We need to re-read the Torah’s narrative with this perspective in mind. Genesis 1 is close to the truth: we find ourselves in a universe that has been around far longer than we have. Genesis 2 lays out the balancing act we must do: doomed to stewardship. There is no escaping this role. Even Genesis 1 teaches that human dominion can only be stewardship, because we are not autonomous nor sovereign rulers in a world that is not ours. We either accept this or reject role, but we cannot ignore it. We have been entrusted with this world, and we are responsible to the Entruster, which if not God, are our great-great-great-grandchildren.

How are we even capable of managing the world?

How will we ever know enough to perform this task wisely? We have no choice but to try to do so. But to attempt to manage the world is hubris. We don’t need to manage the earth much as we need to manage ourselves, our stance, our attitude in the world.

This will call for our humility, restraint, and choosing different actions than we normally would choose. What can we do? We are just a small handful of people.

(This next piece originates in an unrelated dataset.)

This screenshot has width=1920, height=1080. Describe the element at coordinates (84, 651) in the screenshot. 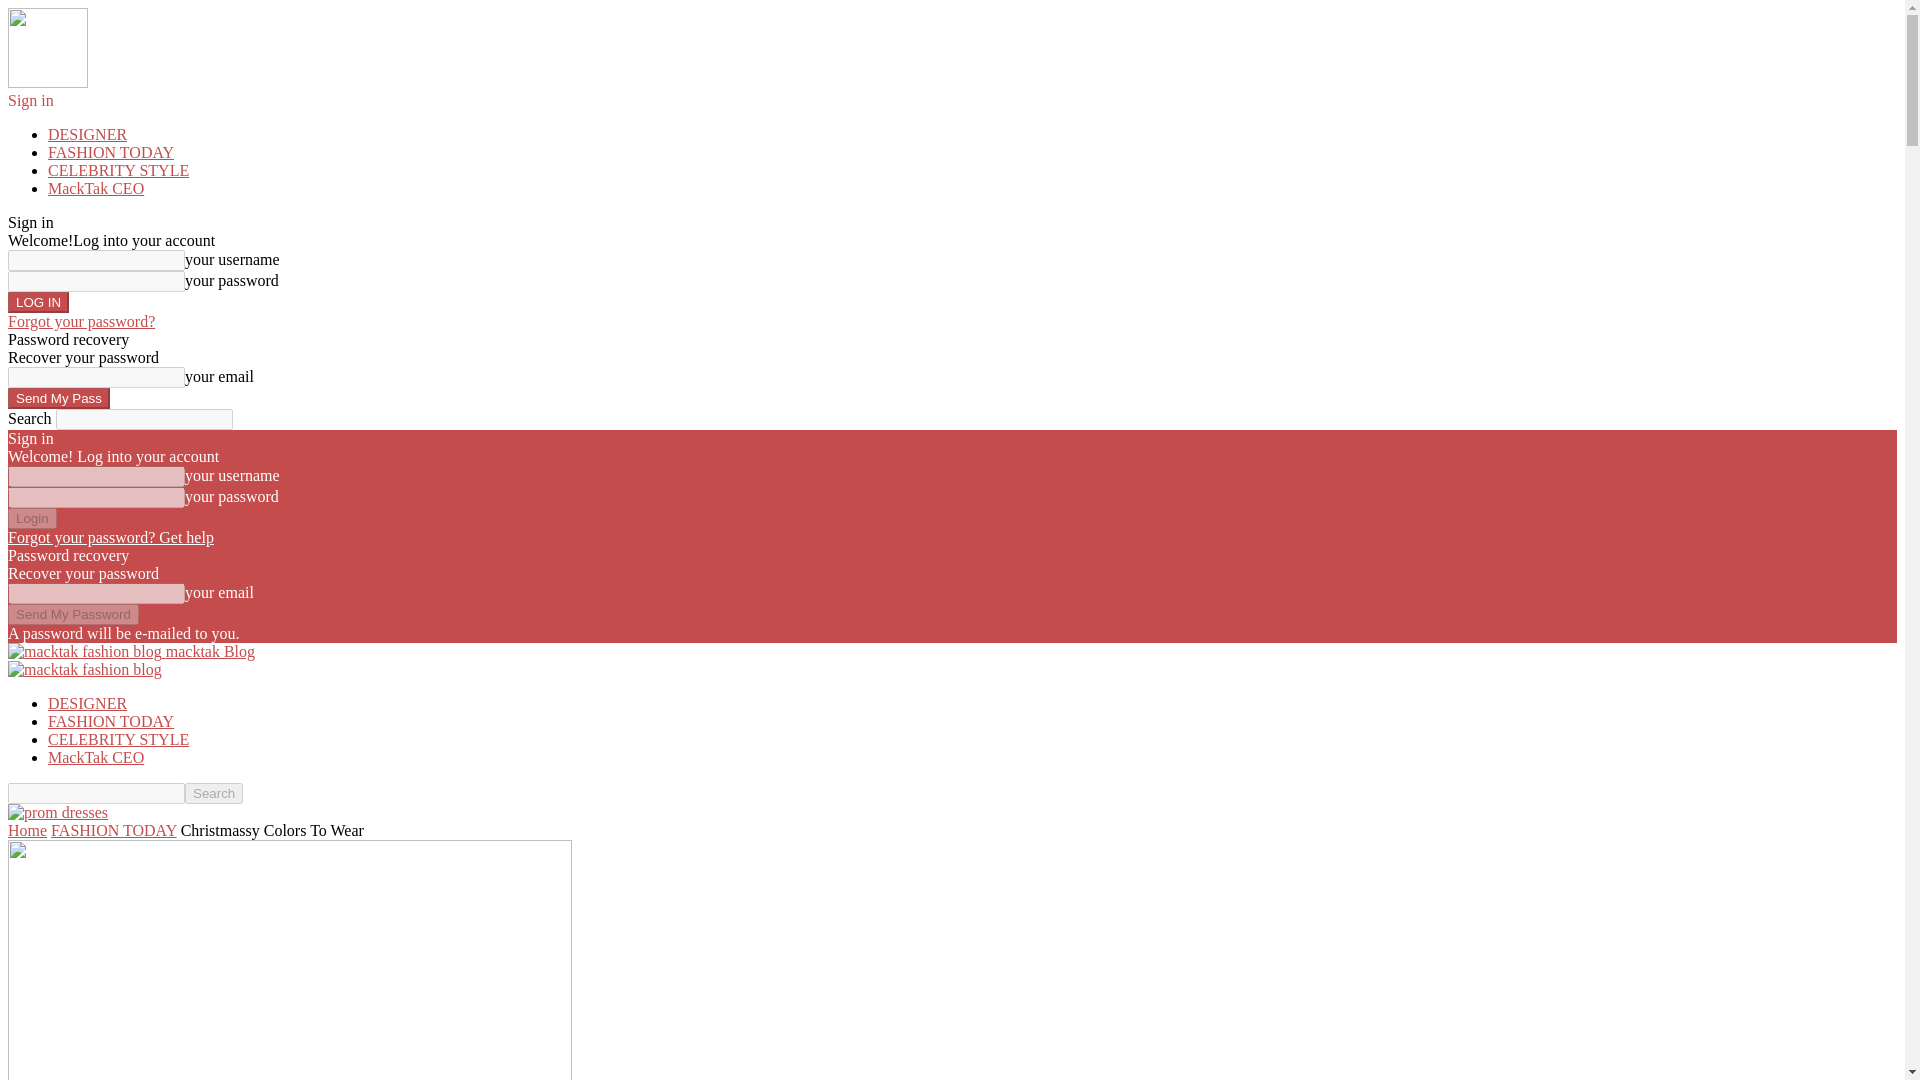

I see `macktak fashion blog` at that location.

The great sage Rabbi Israel Salanter, said that he once thought he could change the entire world, but when that proved too difficult, he sought to change his community. When that proved too difficult, he sought to change his family. When even that proved beyond his capacity, he realized that he could only change himself. And we must begin with ourselves.

Throughout this year, we as a congregation are going to have many opportunities to examine these questions, to consider our attitudes, and to think about the choices that we make on a daily basis.

  • What will we eat?
  • What will we purchase?
  • How will we treat and use our resources?
  • Where will we travel?
  • How will we get there?
  • For what policies will we lobby our government for
  • What technologies and innovations will we embrace and which will we reject?

We always choose how we stand in the world. This year, and every year into the future, let us take our stance in the world and rise to our role as loyal stewards of God’s creation.